2014.02.22 17:02, Thomas Bruederli wrote:
> On Sat, Feb 22, 2014 at 3:47 PM, Rimas Kudelis <rq at akl.lt> wrote:
>> Regarding difficulty of detection, I would dare to disagree with you as
>> well. Since PHP 5.1, PCRE has had support for Unicode character properties,
>> so I'm pretty sure that it must be possible to add all alphanumeric
>> characters to your regex easily.
> I certainly agree to this. And we'd very much appreciate any
> contribution for this, preferably in terms of a regex that detect
> unicode URLs or even better with a set of text cases that demonstrate
> the correct detection of real and false urls within plain text.

I could take a look if you point me to the right file to edit.

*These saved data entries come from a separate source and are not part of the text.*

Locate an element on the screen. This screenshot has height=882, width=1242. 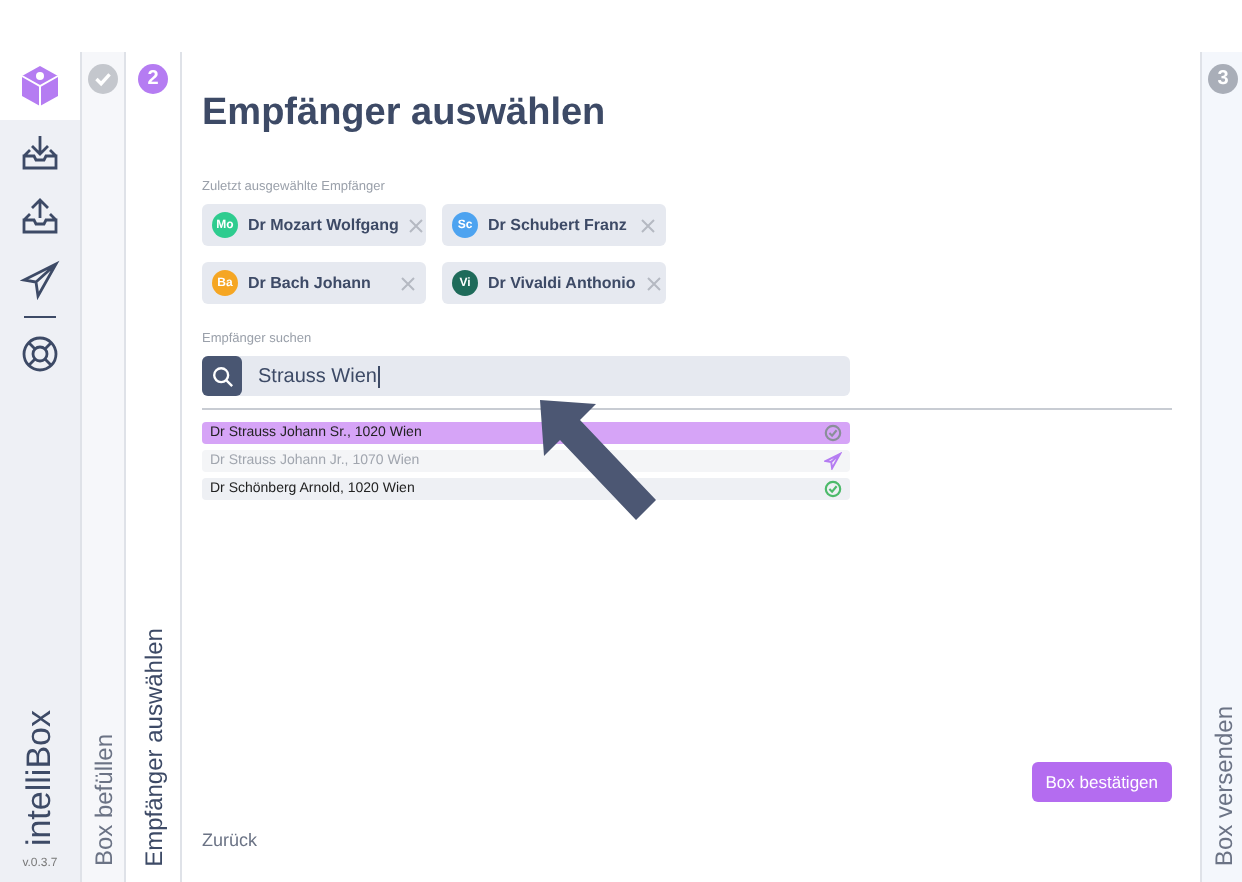
step-label: Box versenden is located at coordinates (1223, 786).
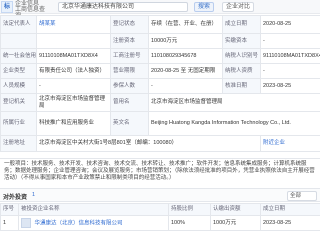 This screenshot has height=240, width=320. Describe the element at coordinates (290, 71) in the screenshot. I see `taxpayer-qual-value: -` at that location.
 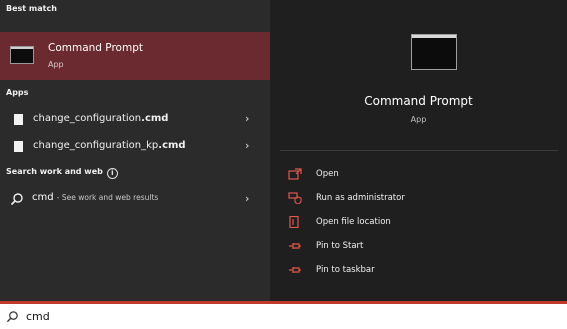 I want to click on action-label: Open, so click(x=328, y=174).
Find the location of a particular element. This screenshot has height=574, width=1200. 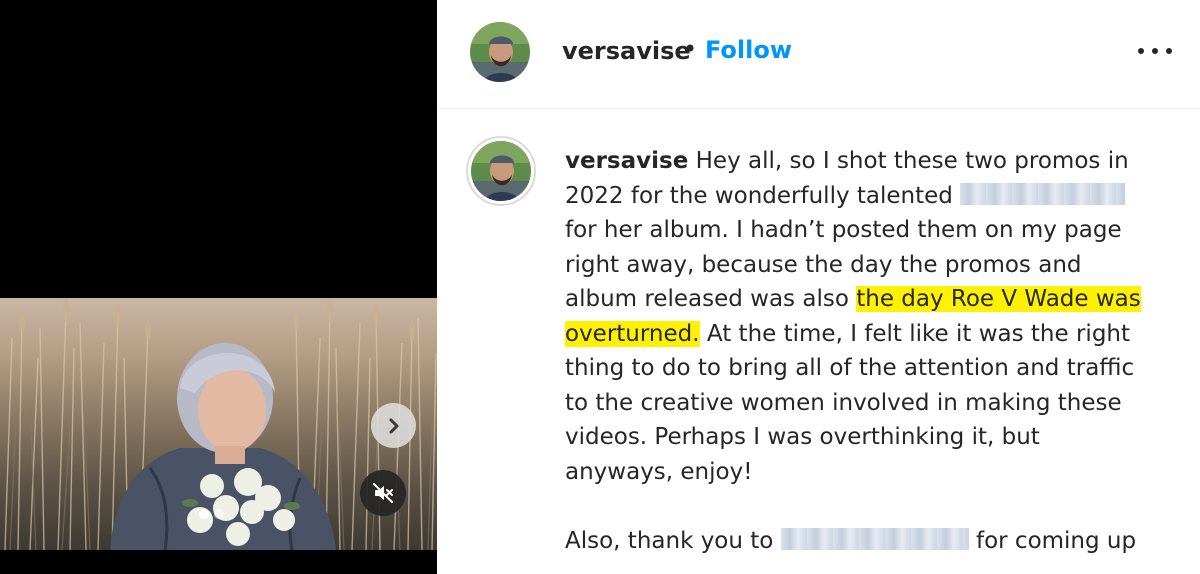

>> [1] http://en.wikipedia.org/wiki/.%D1%80%D1%84 . Note how this looks hardly
>> readable compared to http://en.wikipedia.org/wiki/.рф .
> A possible optimization on our side could be to decode the URL
> encoding (and punycode) when displaying links in message view. This
> however, alters the actual message content which might be undesirable.

I don't think there's need for that. Especially if the assumption was 
that you can just write URL's as you see them.